=== Da fare ===
1 > Elenca tutte le case automobilistiche nominate nell'articolo sulla fusione Porsche-Volkswagen.
2 > Secondo l'articolo sulla fusione Porsche-Volkswagen, quale quota di Volkswagen detiene la Bassa Sassonia?
3 > Per favore, prosegui l'articolo sulla fusione Porsche-Volkswagen a partire dal punto in cui si interrompe.

=== Estratto della pagina ===
PORSCHE E VOLKSWAGEN PRONTE PER LA FUSIONE

Mai rovesciamento di fronte è stato più clamoroso nella storia recente del mondo automobilistico tedesco. Doveva essere una scalata; sarà invece una fusione, quella tra Porsche e Volkswagen.
Anticipata dalle voci dei giorni scorsi, l’operazione tutta famigliare è un nuovo tassello in un mondo dell’auto in fortissimo cambiamento, come dimostra anche il tentativo di Fiat di assorbire Opel dopo aver siglato l’alleanza con Chrysler. L’obiettivo è di creare una società "integrata", ha spiegato Porsche in un comunicato con il quale ha annunciato una fusione con Volkswagen. «Nella struttura finale, sotto lo stesso tetto vi saranno dieci marchi tutti indipendenti l’uno dall’altro». In particolare verrà salvaguardata proprio l’indipendenza di Porsche, una società che come poche altre nel giro di pochi mesi ha subito in pieno crisi economica e crash finanziario.
La scelta è stata fatta durante una drammatica riunione al vertice tra le famiglie Piëch e Porsche, principali azionisti di Porsche, e indirettamente di Volkswagen. L’operazione - che dovrebbe essere precisata nei dettagli entro quattro settimane - è stata affidata a un gruppo che comprende dirigenti delle due aziende e i rappresentanti dei lavoratori. Un ruolo particolare lo avrà anche la Bassa Sassonia che in Vw ha una quota del 20%, e che ieri si è detta pronta a esaminare l’operazione. L’annuncio diieri ”a seguito di un vertice misterioso nelle Alpi austriache – giunge a conclusione di tre anni e mezzo a dir poco rocamboleschi. Nel 2005, i Porsche e i Piëch decidono di architettare la scalata di Porsche ai danni di Volkswagen con l’obiettivo di creare un gigante industriale. Tutto bene in un primo tempo; fino a quando l’operazione, basata su ingegnosi acquisti di opzioni e derivati, si arena sulle onde della crisi finanziaria e del crollo di Borsa.

=== Estratti dei dati ===

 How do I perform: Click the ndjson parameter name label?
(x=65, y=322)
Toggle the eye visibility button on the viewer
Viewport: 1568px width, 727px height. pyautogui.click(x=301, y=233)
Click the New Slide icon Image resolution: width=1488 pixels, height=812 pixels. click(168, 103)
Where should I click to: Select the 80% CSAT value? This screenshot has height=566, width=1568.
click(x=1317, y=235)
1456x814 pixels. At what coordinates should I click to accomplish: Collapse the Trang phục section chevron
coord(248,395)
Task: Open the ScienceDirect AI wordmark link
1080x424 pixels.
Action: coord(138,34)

=== Soluzioni ===
1 > Porsche, Volkswagen, Fiat, Opel, Chrysler

2 > Il 20%.

3 >
Il predatore, in questo caso Porsche, si trasforma in preda. Oberata da debiti per nove miliardi di euro, la casa di Stoccarda si indebolisce improvvisamente. I dubbi della vigilia, espressi da numerosi analisti finanziari, emergono prepotentemente: Porsche, quindici volte più piccola di Volkswagen, si vede costretta ad abbandonare l’obiettivo di controllare il 75% del gruppo automobilistico di Wolfsburg, fermandosi al 51 per cento.
Da settimane ormai, i Porsche e Piëch stavano discutendo animatamente delle varie opzioni non tanto per unire le due aziende, ma ormai per salvare Porsche. Due erano le possibilità sul tavolo. La prima, promossa dal presidente del consiglio di gestione della società di Stoccarda Wendelin Wiedeking, prevedeva giust’appunto una fusione tra le due società, senza escludere l’aiuto di un nuovo azionista danaroso, per esempio un fondo sovrano arabo.
La seconda, voluta da Ferdinand Piëch, presidente del consiglio di sorveglianza di Volkswagen e azionista di Porsche, era invece ancor più clamorosa: rovesciare completamente l’operazione e chiedere a Vw di acquistare la casa di Stoccarda. «Cambiamenti strutturali nell’assetto di Porsche sono inevitabili», sosteneva ieri Marc-René Tonn, analista di M.M. Warburg ad Amburgo, prima dell’annuncio della decisione delle due famiglie azioniste.
Nel suo comunicato di ieri, Porsche parla di imprecisate «misure finanziarie ». possibile l’arrivo di un nuovo socio, come chiesto da Wiedeking, magari per indebolire Piëch, grande vecchio dell’auto tedesca? O gli azionisti hanno in mente operazioni particolari per ridurre il debito della nuova entità?Comunque,l’accordo tra le due famiglie, e in particolare tra Wolfgang Porsche e il cugino Piëch, è un clamoroso compromesso dell’ultimo minuto.
Ieri mattina, mentre le due famiglie si riunivano in gran segreto nella regione di Salisburgo il capo del consiglio di fabbrica di Porsche, Uwe Hück, escludeva con forza un acquisto, o meglio un colpo di mano di Vw: «Porsche non sarà venduta», affermava alla rete televisiva N-TV. In effetti i principali azionisti, almeno formalmente, hanno preferito puntare su una fusione (non proprio alla pari)che garantisca però l’indipendenza dei marchi.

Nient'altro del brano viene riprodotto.